What do you need to arrange?
You record your choice for a governance model in the articles of association. A civil-law notary will do this for you. When you start a new private (bv) or public (nv) limited company, they will include your choice for a one-tier or two-tier board in your articles of association. The notary can amend the articles of association for an existing bv or nv.
What are the disadvantages of a one-tier board?
To the outside world, it appears as though there is no clear distinction between management and supervision with a one-tier board. In practice, this may lead to an interweaving of management and supervision, because the supervisory board is not outside the management board.

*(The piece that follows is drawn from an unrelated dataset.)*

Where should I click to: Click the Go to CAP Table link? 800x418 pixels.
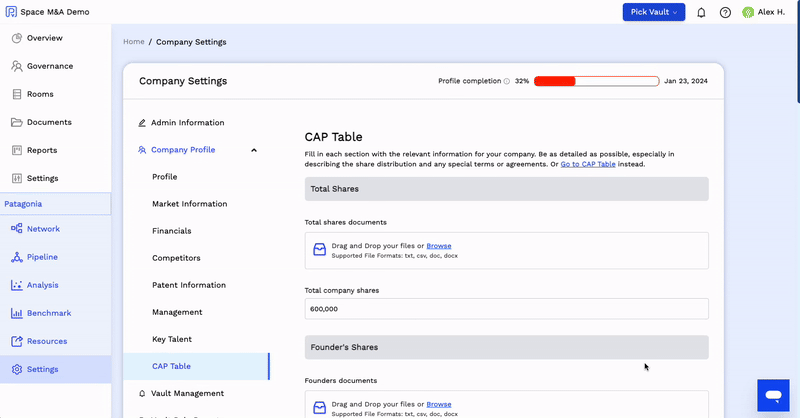588,164
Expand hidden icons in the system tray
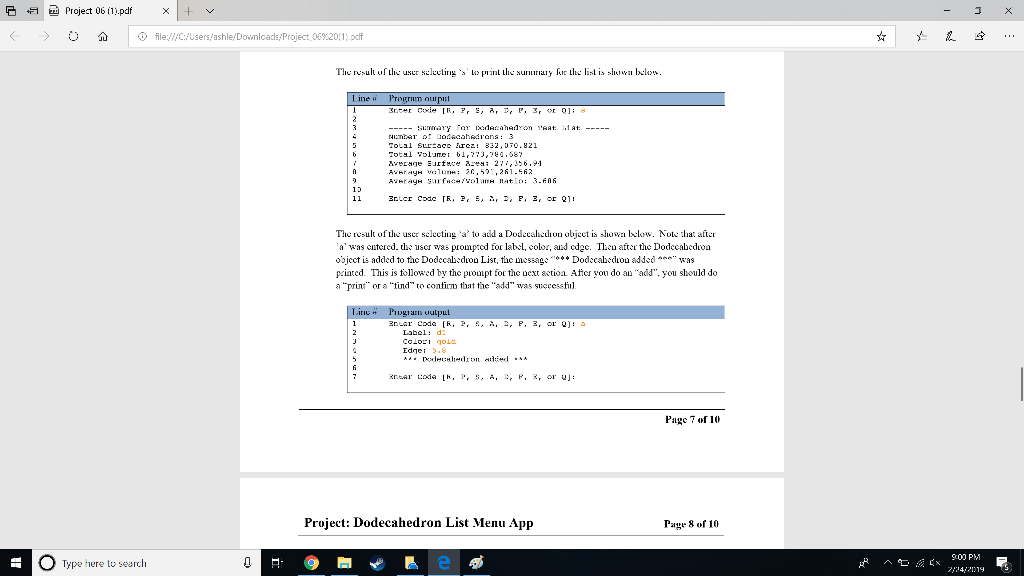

If a director or supervisory director has a personal interest that conflicts with the interest of the company, they cannot participate in the decision-making.
The one-tier board in the Business Register extract
The term 'one-tier board' does not appear in the KVK's Business Register. You can see that a bv or nv has this governance model by checking the registered directors, who are classified as either being 'executive' (uitvoerend) or 'non-executive' (niet-uitvoerend). If a company has a two-tier board, this distinction is not made.
Representation at a one-tier board
The main rule is that the management board is jointly authorised to represent the company. Each director is also authorised to represent the company individually, including the non-executive directors. This individual power can be limited in the articles of association.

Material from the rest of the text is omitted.